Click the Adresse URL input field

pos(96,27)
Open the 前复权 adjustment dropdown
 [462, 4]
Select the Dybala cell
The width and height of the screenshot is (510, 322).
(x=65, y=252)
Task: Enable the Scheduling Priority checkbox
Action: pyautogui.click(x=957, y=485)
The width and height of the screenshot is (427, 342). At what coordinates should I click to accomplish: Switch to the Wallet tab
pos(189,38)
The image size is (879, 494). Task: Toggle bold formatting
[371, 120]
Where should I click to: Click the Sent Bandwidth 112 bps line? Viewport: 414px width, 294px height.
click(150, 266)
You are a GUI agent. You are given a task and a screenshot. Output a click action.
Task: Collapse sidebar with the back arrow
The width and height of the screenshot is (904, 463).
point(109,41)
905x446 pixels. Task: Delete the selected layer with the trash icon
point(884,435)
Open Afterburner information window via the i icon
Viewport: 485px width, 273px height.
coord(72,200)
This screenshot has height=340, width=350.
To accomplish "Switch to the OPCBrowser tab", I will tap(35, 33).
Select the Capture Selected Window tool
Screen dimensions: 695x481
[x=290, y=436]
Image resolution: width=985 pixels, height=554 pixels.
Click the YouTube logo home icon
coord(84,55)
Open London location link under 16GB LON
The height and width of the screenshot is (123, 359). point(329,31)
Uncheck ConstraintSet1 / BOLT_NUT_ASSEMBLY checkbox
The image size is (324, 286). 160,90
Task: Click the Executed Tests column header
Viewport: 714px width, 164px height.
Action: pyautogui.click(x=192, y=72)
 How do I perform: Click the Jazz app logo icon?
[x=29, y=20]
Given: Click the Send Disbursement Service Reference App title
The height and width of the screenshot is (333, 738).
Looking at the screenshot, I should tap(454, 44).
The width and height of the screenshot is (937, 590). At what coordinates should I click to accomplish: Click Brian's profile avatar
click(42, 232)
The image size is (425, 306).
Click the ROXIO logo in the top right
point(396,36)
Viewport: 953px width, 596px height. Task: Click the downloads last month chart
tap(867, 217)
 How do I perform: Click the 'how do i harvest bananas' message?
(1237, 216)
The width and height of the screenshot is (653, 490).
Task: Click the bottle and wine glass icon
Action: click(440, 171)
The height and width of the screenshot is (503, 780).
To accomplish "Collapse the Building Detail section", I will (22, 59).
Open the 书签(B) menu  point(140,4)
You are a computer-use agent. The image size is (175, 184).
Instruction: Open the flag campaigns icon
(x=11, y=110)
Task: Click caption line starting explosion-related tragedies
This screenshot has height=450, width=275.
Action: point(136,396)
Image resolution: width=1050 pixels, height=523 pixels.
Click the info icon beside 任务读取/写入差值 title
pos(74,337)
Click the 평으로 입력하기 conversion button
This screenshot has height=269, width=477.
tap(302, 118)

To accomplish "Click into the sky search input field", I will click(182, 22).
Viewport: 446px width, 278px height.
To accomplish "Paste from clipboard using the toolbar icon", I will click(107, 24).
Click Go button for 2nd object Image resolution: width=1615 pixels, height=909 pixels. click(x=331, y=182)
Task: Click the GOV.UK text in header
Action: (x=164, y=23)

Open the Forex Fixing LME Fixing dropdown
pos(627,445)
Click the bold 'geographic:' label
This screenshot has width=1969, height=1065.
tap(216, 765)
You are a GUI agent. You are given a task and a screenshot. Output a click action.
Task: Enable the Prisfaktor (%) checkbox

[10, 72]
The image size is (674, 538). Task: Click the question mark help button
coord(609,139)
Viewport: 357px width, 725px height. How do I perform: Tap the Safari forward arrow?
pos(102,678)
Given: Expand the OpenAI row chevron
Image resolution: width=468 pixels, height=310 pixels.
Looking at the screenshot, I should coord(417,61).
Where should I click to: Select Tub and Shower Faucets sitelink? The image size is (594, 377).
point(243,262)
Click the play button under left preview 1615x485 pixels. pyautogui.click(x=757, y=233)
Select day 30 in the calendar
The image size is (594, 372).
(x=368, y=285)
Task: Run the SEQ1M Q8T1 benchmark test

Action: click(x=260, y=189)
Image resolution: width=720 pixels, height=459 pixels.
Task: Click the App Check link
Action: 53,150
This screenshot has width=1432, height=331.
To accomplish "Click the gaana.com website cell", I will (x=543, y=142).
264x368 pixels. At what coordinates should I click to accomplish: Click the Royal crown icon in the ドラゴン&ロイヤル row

#####

• THE TASK: Hand back the material above in full, exactly as written.

• EXERCISE RESPONSE:
Click the Adresse URL input field

pos(96,27)
Open the 前复权 adjustment dropdown
 [462, 4]
Select the Dybala cell
The width and height of the screenshot is (510, 322).
(x=65, y=252)
Task: Enable the Scheduling Priority checkbox
Action: pyautogui.click(x=957, y=485)
The width and height of the screenshot is (427, 342). At what coordinates should I click to accomplish: Switch to the Wallet tab
pos(189,38)
The image size is (879, 494). Task: Toggle bold formatting
[371, 120]
Where should I click to: Click the Sent Bandwidth 112 bps line? Viewport: 414px width, 294px height.
click(150, 266)
You are a GUI agent. You are given a task and a screenshot. Output a click action.
Task: Collapse sidebar with the back arrow
The width and height of the screenshot is (904, 463).
point(109,41)
905x446 pixels. Task: Delete the selected layer with the trash icon
point(884,435)
Open Afterburner information window via the i icon
Viewport: 485px width, 273px height.
coord(72,200)
This screenshot has height=340, width=350.
To accomplish "Switch to the OPCBrowser tab", I will tap(35, 33).
Select the Capture Selected Window tool
Screen dimensions: 695x481
[x=290, y=436]
Image resolution: width=985 pixels, height=554 pixels.
Click the YouTube logo home icon
coord(84,55)
Open London location link under 16GB LON
The height and width of the screenshot is (123, 359). point(329,31)
Uncheck ConstraintSet1 / BOLT_NUT_ASSEMBLY checkbox
The image size is (324, 286). 160,90
Task: Click the Executed Tests column header
Viewport: 714px width, 164px height.
Action: pyautogui.click(x=192, y=72)
 How do I perform: Click the Jazz app logo icon?
[x=29, y=20]
Given: Click the Send Disbursement Service Reference App title
The height and width of the screenshot is (333, 738).
Looking at the screenshot, I should tap(454, 44).
The width and height of the screenshot is (937, 590). At what coordinates should I click to accomplish: Click Brian's profile avatar
click(42, 232)
The image size is (425, 306).
Click the ROXIO logo in the top right
point(396,36)
Viewport: 953px width, 596px height. Task: Click the downloads last month chart
tap(867, 217)
 How do I perform: Click the 'how do i harvest bananas' message?
(1237, 216)
The width and height of the screenshot is (653, 490).
Task: Click the bottle and wine glass icon
Action: click(440, 171)
The height and width of the screenshot is (503, 780).
To accomplish "Collapse the Building Detail section", I will (22, 59).
Open the 书签(B) menu  point(140,4)
You are a computer-use agent. The image size is (175, 184).
Instruction: Open the flag campaigns icon
(x=11, y=110)
Task: Click caption line starting explosion-related tragedies
This screenshot has height=450, width=275.
Action: point(136,396)
Image resolution: width=1050 pixels, height=523 pixels.
Click the info icon beside 任务读取/写入差值 title
pos(74,337)
Click the 평으로 입력하기 conversion button
This screenshot has height=269, width=477.
tap(302, 118)

To accomplish "Click into the sky search input field", I will click(182, 22).
Viewport: 446px width, 278px height.
To accomplish "Paste from clipboard using the toolbar icon", I will click(107, 24).
Click Go button for 2nd object Image resolution: width=1615 pixels, height=909 pixels. click(x=331, y=182)
Task: Click the GOV.UK text in header
Action: (x=164, y=23)

Open the Forex Fixing LME Fixing dropdown
pos(627,445)
Click the bold 'geographic:' label
This screenshot has width=1969, height=1065.
tap(216, 765)
You are a GUI agent. You are given a task and a screenshot. Output a click action.
Task: Enable the Prisfaktor (%) checkbox

[10, 72]
The image size is (674, 538). Task: Click the question mark help button
coord(609,139)
Viewport: 357px width, 725px height. How do I perform: Tap the Safari forward arrow?
pos(102,678)
Given: Expand the OpenAI row chevron
Image resolution: width=468 pixels, height=310 pixels.
Looking at the screenshot, I should coord(417,61).
Where should I click to: Select Tub and Shower Faucets sitelink? The image size is (594, 377).
point(243,262)
Click the play button under left preview 1615x485 pixels. pyautogui.click(x=757, y=233)
Select day 30 in the calendar
The image size is (594, 372).
(x=368, y=285)
Task: Run the SEQ1M Q8T1 benchmark test

Action: click(x=260, y=189)
Image resolution: width=720 pixels, height=459 pixels.
Task: Click the App Check link
Action: 53,150
This screenshot has width=1432, height=331.
To accomplish "Click the gaana.com website cell", I will (x=543, y=142).
264x368 pixels. At what coordinates should I click to accomplish: Click the Royal crown icon in the ドラゴン&ロイヤル row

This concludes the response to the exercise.